La maleta, aquel objeto que guarda nuestras ilusiones de viaje y hasta la asumimos como cábala para ir y regresar con bien de una travesía, de un tiempo a esta parte se ha convertido en el depositario inmediato de una de las más crueles modalidades de crimen: el descuartizamiento.

Lo acabamos de sufrir en el alma con la espantosa muerte del periodista José Yactayo, cuyo cuerpo cercenado fue abandonado en una maleta humeante en un recoveco agrícola de Huaura, pero ya antes tuvimos asesinatos similares y la valija como el infaltable envoltorio de la demencia homicida.

Es el caso reciente, por ejemplo, de la niña de 8 años que fue violada y estrangulada por una bestia -como diría Patricia del Río- cuando regresaba a su colegio en Chilca, Huancayo, para recoger un libro que olvidó luego de la clausura. ¿Dónde encontraron el cuerpecito? En una maleta.

Estamos, pues, ante la “filosofía asesina de la maleta”, como se rotulan algunas tesis en España y México -donde también proliferan estos finales macabros y, entre otros detalles en debate, figura la apertura de una maleta antes de que llegue la Policía- y nuestra PNP tiene que ponerle candado al cierre.
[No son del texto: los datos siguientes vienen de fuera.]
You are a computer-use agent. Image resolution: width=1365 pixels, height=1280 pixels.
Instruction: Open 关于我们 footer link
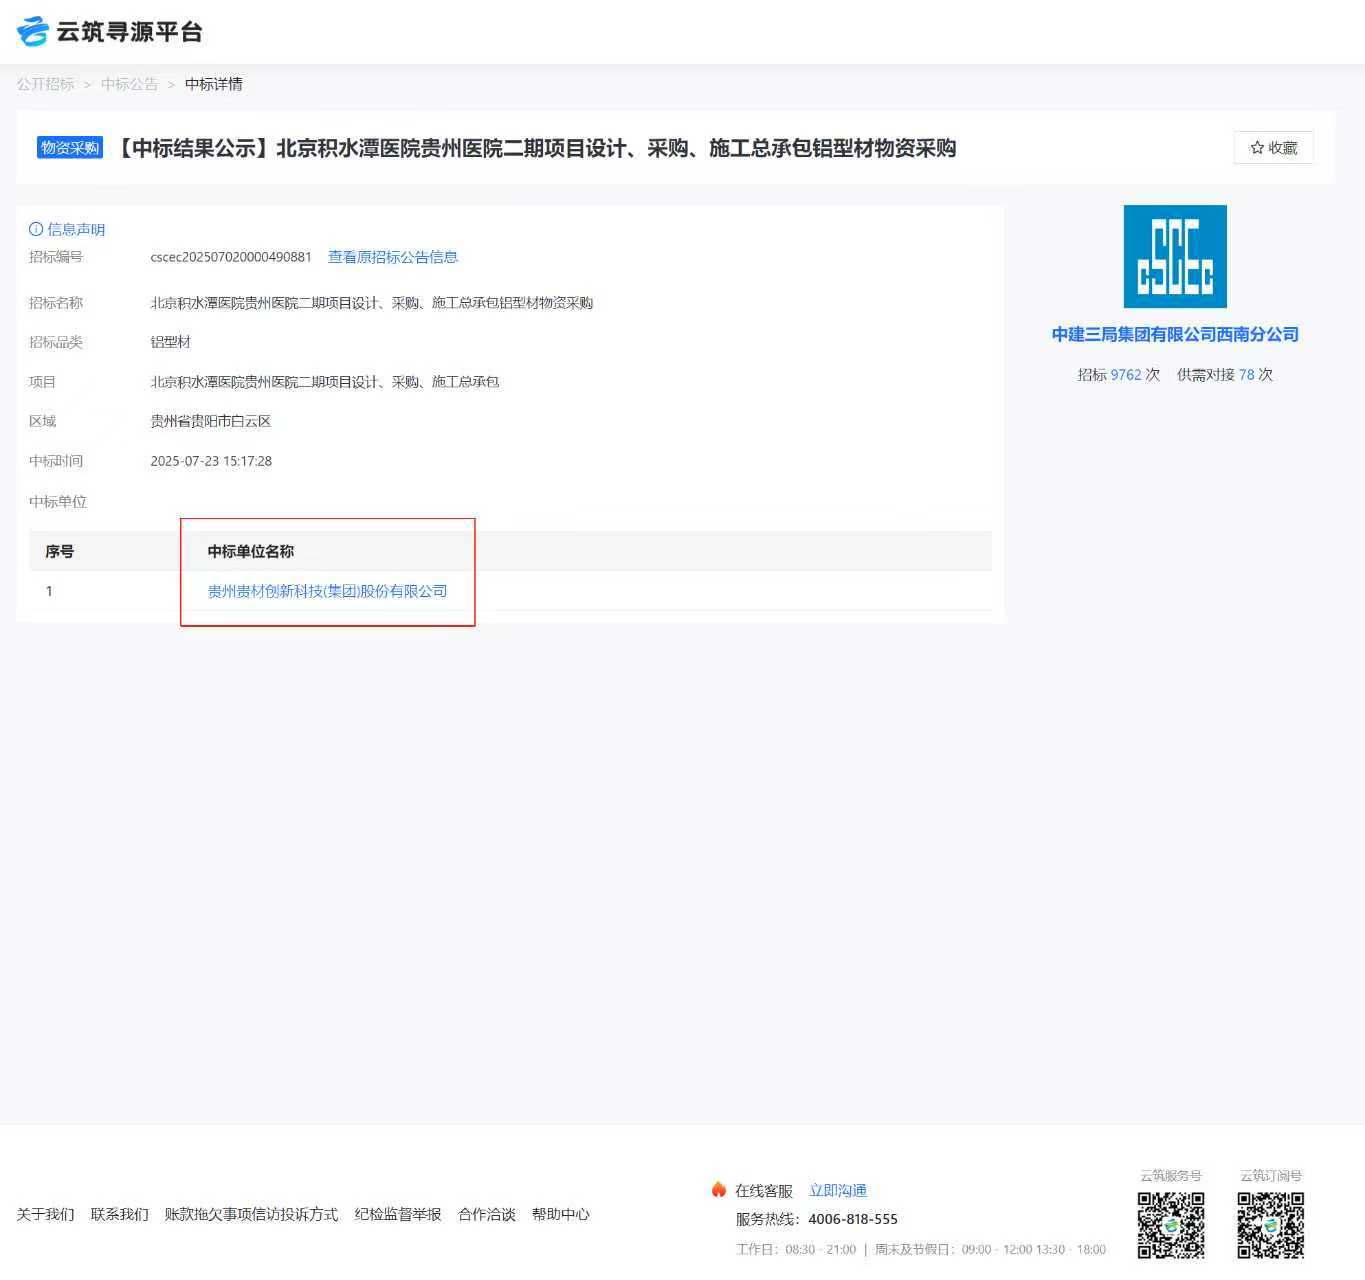tap(46, 1214)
O sea, actuar antes de que la sangre llegue al río.

No demandamos que se prohíba la venta de estos accesorios, desde luego, pero sí debemos estar advertidos de que en las calles pululan sujetos desquiciados para quienes la vida vale muy poco, pueden acabar con ella de la forma más salvaje y confinarla en una maleta para un viaje terrorífico.